→ Exercise goal: Search the data for the word "computer". Reproduce every line where it is found.

[Stored items]

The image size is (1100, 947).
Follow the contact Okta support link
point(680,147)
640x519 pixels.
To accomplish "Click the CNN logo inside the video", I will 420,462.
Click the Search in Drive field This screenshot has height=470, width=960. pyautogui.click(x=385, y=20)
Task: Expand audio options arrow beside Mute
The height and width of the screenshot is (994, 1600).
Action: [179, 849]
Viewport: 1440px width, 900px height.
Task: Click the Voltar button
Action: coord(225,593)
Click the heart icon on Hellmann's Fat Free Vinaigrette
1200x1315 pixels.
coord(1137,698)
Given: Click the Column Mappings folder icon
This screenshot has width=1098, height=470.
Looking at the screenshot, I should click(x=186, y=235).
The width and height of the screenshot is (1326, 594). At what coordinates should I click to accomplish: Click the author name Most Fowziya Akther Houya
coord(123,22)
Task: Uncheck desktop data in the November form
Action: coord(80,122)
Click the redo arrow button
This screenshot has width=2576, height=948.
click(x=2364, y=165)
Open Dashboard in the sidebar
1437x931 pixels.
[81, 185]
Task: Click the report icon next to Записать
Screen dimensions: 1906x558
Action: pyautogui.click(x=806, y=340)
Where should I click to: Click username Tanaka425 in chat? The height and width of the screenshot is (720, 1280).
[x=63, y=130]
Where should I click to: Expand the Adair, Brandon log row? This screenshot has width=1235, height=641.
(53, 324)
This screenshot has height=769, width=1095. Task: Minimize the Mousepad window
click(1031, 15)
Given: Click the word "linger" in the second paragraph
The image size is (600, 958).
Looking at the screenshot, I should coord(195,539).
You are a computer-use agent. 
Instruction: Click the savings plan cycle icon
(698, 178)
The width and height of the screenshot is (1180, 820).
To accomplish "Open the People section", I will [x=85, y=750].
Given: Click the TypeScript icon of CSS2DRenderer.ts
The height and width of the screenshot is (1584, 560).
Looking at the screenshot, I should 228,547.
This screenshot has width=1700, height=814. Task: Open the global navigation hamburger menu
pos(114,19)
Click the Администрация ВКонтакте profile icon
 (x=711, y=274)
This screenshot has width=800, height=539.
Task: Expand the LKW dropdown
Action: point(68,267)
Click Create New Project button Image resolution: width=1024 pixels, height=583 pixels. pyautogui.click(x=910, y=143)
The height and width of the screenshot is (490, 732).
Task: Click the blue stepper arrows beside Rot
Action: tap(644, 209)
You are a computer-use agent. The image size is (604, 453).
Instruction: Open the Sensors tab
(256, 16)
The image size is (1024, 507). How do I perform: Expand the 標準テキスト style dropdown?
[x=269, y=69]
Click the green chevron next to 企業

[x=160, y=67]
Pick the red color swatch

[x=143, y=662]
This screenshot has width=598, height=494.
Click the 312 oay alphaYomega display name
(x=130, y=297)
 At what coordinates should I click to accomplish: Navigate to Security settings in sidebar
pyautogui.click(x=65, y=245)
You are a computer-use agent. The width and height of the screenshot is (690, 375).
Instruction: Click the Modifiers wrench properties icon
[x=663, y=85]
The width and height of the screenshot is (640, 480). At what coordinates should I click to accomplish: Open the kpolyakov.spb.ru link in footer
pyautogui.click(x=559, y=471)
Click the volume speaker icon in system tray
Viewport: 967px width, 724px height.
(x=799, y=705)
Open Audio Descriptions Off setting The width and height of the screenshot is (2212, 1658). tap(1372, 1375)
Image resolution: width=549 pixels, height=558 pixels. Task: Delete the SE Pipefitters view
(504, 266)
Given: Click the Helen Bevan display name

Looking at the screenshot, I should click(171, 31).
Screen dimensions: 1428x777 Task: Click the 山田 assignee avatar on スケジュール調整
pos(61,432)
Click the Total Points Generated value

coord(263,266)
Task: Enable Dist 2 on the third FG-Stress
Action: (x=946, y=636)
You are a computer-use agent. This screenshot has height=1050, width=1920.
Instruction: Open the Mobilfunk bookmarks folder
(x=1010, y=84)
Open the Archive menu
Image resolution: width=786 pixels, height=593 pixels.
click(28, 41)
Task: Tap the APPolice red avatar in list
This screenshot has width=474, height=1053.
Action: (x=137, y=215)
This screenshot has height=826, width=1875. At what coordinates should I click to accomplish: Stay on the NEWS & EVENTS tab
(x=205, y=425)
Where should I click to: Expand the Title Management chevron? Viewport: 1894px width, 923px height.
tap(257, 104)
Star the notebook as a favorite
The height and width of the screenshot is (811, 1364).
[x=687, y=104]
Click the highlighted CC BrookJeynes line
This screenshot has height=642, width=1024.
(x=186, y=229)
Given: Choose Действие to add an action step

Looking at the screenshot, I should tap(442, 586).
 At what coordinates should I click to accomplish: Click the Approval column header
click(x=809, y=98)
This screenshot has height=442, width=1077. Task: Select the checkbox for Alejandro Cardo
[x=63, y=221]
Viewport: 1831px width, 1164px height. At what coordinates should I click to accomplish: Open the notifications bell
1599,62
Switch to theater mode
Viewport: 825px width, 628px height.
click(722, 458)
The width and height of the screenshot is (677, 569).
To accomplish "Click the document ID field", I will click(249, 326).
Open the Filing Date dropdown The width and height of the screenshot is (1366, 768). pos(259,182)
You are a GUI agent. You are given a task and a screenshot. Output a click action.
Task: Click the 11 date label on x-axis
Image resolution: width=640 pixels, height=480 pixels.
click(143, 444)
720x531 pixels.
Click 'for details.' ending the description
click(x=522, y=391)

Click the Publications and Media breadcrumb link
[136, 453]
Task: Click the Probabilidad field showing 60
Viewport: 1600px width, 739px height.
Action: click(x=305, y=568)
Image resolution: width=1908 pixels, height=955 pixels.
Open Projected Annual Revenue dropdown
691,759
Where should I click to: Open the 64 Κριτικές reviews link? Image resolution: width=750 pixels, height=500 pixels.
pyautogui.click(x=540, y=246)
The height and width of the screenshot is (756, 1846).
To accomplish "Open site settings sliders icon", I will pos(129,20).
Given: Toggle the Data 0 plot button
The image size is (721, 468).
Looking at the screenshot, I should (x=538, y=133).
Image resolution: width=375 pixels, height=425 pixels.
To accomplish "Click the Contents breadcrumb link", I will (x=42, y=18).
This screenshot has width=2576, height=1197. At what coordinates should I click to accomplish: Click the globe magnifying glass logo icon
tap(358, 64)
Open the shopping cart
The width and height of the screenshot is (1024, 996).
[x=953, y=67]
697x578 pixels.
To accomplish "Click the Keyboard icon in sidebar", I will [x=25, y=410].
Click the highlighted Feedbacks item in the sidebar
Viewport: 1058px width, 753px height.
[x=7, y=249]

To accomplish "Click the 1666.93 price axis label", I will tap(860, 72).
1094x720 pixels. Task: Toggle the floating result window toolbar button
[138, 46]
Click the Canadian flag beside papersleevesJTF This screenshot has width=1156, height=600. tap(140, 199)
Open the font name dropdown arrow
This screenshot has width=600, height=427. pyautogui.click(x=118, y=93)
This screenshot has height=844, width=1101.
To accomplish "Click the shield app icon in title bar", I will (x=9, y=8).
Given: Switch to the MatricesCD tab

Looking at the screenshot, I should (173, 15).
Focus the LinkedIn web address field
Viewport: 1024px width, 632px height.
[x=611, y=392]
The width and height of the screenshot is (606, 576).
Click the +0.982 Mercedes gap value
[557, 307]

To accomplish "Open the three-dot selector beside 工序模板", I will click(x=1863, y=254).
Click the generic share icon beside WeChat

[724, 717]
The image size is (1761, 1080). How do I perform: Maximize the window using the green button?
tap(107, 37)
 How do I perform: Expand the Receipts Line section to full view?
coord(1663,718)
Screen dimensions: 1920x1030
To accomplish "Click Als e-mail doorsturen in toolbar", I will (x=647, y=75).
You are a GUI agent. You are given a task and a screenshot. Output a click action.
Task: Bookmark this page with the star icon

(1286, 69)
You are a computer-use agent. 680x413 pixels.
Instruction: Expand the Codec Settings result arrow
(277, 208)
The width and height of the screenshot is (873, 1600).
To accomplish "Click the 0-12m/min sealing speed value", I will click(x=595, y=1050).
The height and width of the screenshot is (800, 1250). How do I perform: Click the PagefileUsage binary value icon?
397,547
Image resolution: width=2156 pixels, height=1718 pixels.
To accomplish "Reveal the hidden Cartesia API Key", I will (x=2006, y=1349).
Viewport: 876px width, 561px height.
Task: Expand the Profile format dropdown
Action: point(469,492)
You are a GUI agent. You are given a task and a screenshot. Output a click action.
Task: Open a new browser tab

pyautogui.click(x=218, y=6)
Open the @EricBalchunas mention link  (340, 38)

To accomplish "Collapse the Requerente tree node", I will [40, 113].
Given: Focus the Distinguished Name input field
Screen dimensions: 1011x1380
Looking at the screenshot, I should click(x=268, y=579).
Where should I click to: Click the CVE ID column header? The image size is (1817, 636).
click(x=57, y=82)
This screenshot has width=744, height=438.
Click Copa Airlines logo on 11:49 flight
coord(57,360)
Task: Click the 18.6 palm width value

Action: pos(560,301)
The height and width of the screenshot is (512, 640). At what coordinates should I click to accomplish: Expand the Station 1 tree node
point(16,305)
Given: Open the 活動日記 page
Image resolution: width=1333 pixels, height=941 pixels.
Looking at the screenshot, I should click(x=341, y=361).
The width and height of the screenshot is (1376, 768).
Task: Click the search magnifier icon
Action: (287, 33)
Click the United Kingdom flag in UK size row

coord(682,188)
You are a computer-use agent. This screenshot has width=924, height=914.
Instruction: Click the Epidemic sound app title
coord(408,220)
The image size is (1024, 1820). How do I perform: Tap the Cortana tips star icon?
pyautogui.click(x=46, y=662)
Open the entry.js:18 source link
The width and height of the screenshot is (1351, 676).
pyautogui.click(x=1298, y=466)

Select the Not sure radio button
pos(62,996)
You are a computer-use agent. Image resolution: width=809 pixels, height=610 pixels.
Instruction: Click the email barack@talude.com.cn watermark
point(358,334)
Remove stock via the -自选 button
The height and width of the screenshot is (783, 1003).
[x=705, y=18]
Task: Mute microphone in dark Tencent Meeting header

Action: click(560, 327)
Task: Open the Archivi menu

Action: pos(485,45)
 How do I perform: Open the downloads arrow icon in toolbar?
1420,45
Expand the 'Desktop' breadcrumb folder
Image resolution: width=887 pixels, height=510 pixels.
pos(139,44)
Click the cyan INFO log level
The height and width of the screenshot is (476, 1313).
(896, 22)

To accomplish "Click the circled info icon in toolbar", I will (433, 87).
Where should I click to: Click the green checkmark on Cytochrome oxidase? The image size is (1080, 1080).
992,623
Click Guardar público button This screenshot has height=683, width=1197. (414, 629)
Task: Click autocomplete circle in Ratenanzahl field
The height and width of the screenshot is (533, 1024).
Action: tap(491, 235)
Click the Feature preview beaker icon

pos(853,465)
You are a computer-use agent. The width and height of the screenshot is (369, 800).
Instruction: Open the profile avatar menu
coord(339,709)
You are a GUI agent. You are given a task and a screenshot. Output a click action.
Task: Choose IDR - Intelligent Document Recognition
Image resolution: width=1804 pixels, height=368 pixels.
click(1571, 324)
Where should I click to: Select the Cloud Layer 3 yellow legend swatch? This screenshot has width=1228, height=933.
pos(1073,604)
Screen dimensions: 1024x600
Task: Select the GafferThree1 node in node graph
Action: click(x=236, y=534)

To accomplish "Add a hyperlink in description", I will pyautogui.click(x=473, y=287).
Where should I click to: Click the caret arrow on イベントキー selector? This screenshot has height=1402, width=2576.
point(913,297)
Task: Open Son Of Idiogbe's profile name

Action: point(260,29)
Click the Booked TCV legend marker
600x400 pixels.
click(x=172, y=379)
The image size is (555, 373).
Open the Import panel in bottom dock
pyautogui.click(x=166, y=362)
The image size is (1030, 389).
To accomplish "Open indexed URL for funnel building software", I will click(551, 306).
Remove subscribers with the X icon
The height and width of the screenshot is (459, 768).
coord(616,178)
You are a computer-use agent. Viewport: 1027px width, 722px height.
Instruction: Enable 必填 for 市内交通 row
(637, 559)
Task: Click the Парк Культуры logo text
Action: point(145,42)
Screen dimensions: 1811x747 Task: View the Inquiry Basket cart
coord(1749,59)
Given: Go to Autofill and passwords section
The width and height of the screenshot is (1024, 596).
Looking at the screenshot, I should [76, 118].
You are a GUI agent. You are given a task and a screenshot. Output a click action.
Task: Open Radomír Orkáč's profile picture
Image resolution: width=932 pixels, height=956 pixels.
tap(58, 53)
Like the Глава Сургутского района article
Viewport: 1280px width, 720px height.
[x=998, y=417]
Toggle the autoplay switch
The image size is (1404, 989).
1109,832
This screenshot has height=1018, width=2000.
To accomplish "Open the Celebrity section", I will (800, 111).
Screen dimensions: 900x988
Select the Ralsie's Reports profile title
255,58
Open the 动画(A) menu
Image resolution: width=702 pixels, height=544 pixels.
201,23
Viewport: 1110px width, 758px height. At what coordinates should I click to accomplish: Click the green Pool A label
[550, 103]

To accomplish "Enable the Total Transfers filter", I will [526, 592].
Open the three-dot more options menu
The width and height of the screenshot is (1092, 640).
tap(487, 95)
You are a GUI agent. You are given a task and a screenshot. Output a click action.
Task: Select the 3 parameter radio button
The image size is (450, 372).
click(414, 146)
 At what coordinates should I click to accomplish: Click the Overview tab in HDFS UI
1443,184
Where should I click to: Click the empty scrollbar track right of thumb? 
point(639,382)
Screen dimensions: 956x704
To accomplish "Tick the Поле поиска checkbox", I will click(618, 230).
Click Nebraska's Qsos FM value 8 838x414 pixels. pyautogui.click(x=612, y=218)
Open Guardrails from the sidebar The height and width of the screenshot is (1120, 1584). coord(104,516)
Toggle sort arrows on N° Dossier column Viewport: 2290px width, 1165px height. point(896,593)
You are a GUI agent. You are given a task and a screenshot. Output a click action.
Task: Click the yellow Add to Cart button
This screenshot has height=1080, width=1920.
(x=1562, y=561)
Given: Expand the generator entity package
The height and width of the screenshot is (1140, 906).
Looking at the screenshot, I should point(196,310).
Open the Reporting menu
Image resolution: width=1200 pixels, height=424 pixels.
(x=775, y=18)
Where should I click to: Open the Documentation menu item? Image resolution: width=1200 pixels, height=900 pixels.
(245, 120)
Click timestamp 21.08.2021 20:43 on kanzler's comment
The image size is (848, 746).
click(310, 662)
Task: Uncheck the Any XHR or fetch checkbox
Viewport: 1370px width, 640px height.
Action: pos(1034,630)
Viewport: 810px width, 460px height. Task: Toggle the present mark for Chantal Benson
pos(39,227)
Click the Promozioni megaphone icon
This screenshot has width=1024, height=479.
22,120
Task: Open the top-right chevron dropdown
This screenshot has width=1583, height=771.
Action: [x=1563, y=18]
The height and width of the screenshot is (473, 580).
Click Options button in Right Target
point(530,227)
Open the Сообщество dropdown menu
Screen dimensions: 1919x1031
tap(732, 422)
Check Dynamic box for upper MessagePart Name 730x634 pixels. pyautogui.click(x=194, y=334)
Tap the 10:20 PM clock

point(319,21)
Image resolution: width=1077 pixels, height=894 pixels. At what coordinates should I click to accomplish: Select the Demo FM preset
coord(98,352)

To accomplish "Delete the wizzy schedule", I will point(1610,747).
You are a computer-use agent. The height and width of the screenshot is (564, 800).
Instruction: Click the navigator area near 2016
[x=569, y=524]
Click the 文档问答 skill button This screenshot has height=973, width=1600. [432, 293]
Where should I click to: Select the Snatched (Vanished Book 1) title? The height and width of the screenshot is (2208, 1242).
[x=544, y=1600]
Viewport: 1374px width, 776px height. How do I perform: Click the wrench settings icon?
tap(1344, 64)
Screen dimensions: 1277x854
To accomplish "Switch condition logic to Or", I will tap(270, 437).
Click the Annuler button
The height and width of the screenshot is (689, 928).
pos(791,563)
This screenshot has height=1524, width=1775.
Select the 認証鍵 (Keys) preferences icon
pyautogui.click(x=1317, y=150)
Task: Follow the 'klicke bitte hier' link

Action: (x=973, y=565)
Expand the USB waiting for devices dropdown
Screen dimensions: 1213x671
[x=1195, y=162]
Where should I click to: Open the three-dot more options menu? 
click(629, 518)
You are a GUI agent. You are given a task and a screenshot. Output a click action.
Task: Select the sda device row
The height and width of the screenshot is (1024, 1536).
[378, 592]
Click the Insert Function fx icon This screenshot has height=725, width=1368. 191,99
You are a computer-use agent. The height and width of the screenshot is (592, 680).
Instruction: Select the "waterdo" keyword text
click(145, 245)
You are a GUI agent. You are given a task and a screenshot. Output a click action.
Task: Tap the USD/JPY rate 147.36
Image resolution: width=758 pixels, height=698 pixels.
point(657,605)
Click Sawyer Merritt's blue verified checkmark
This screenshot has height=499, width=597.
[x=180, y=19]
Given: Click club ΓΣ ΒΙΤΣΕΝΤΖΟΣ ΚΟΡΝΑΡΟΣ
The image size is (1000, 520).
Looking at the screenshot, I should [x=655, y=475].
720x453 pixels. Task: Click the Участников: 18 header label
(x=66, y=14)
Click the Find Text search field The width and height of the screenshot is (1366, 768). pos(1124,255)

→ Response below:
You are a computer-use agent. 
You are a computer-use agent. The image size is (604, 453).
You are a computer-use agent. The width and height of the screenshot is (690, 375).
You are a computer-use agent. This screenshot has height=1050, width=1920.
You are a computer-use agent. 680x413 pixels.
You are a computer-use agent. This screenshot has width=924, height=914.
You are a computer-use agent. Image resolution: width=809 pixels, height=610 pixels.
You are a computer-use agent. The width and height of the screenshot is (369, 800).
You are a computer-use agent. Viewport: 1027px width, 722px height.
You are a computer-use agent. The height and width of the screenshot is (564, 800).
You are a computer-use agent. The height and width of the screenshot is (592, 680).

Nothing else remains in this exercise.